Euractiv, an independent network of media companies that specializes in EU affairs, covering policy processes and summarizing the issues, obtained a copy of the European Commission’s recommendations toward a “Toolbox” to tackle illegal online transmission of live content more efficiently, in advance of the report’s May 3rd publication date. And there are problems.
Following an October 2022 plea by a group of more than 100 media and sports industry organizations to control the piracy of live content, the European Commission issued a “Call for Evidence,” requesting input from rights holders and industry groups. By the time the comment period closed in February 2023, the EC had received 96 submissions.
The envisioned toolbox is intended to combat illegal streaming of live events, in particular sport events, and encourage Member States and private parties to use the tools available in EU law to tackle illegal online transmission of live content more efficiently.

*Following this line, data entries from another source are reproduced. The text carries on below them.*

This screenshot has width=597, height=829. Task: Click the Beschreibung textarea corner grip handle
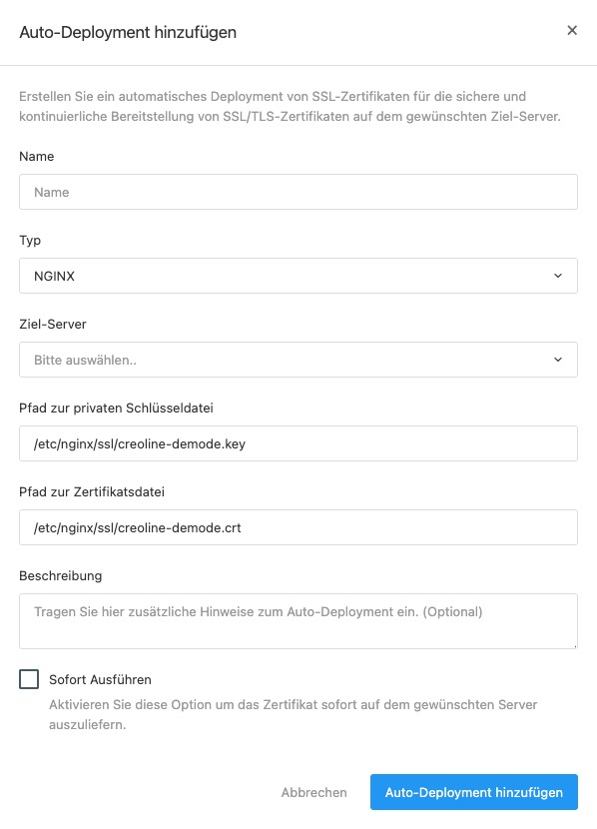pos(574,645)
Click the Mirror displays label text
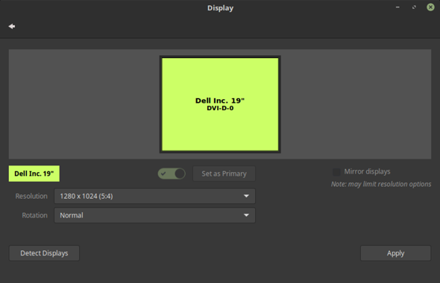Image resolution: width=440 pixels, height=283 pixels. coord(367,171)
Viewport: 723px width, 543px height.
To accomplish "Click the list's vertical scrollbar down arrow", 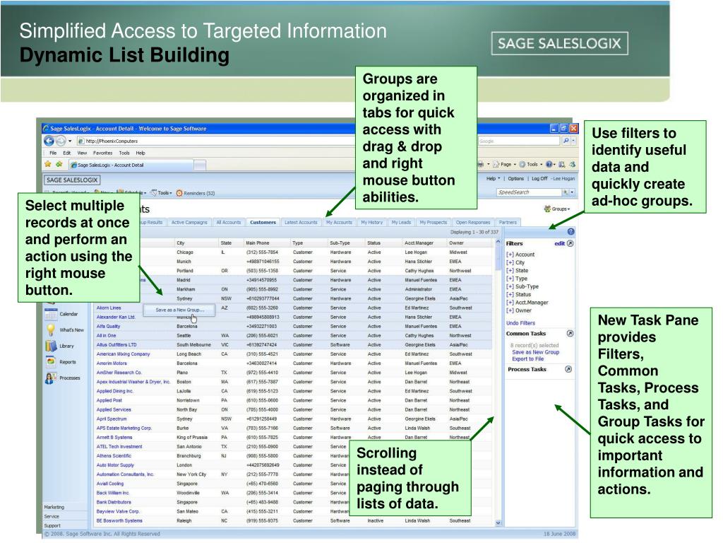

Recommendations in the draft obtained by Euractive include:
- Internet providers are encouraged to act against live event piracy while event is still underway
- Hosting services should collaborate with rights-holders and engage trusted notification processes and technologies.

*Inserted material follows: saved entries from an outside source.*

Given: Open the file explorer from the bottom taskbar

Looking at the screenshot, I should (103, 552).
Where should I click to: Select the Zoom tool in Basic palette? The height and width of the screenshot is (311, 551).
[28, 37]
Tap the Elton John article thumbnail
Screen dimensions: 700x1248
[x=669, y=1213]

- Intermediary services should cooperate with hosting services and rights holders to identify unauthorized sources and prevent them from reappearing through alternate means
- Governments are encouraged to give rights holders legal standing to issue injunctions against event pirates that can be extended to infringing distributors even if those distributors were not identified in the initial injuction
- Regulators are encouraged to inform consumers about available legal offers when they are detected attempting to access a piracy site that has been blocked
While on the face of it, the recommendations are sound in themselves, the EU calls for a slow introduction that were said by one source to be ‘meaningless.’ According to Euractiv, the recommendations are meant only to motivate EU member states to act against piracy and are non-binding. The recommendations call upon stakeholders and national authorities to define and evaluate monitoring criteria, but allow a three year assessment period that the Live Content Coalition said was “completely at odds with the urgency of the (piracy) situation.”
Leak: EU recommendaiton on piracy of live events disgruntles rightsholders. Article. April 20, 2023. Euractiv.

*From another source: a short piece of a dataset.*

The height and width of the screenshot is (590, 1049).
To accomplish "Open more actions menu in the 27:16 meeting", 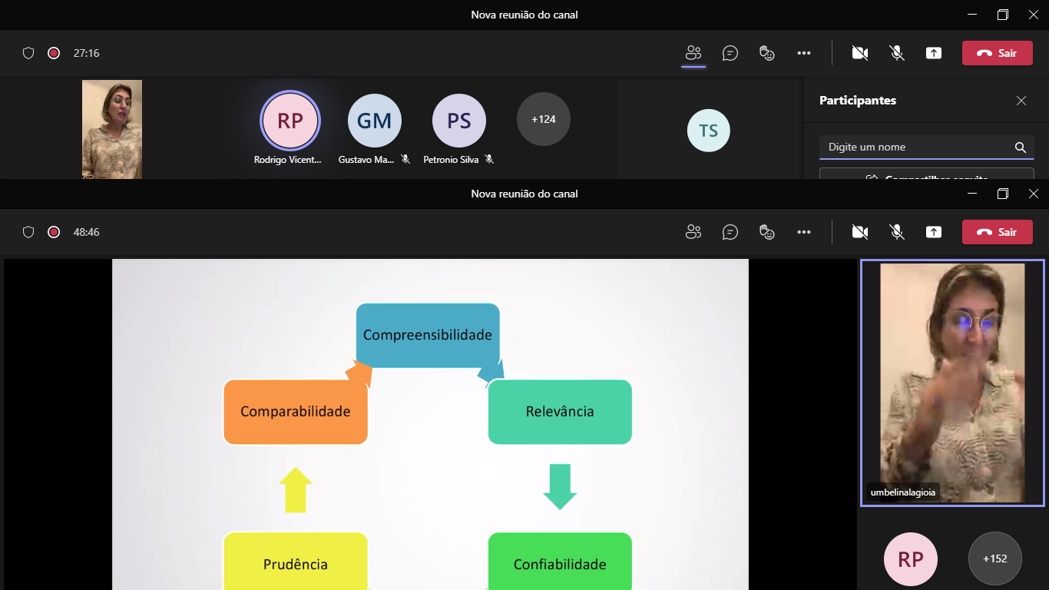I will click(x=803, y=53).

96 recommendations to the EU’s Live Piracy consultation, clickable. Article. February 15, 2023. Piracy Monitor (which lists and links to each submission)
Why it matters
According to the Live Content Coalition, even though current EU law calls for “expeditious” reaction from online intermediaries when notified of an infringement, the intermediaries are given no time constraints. “It is therefore necessary that specific action be taken to clarify that when creators/producers of live content notify an infringing broadcast, online intermediaries must take it down immediately. It is not up to those online intermediaries to decide whether the content should remain online or not,” says the Coalition.
Italian regulators, for example, are proposing a 30 minute response time.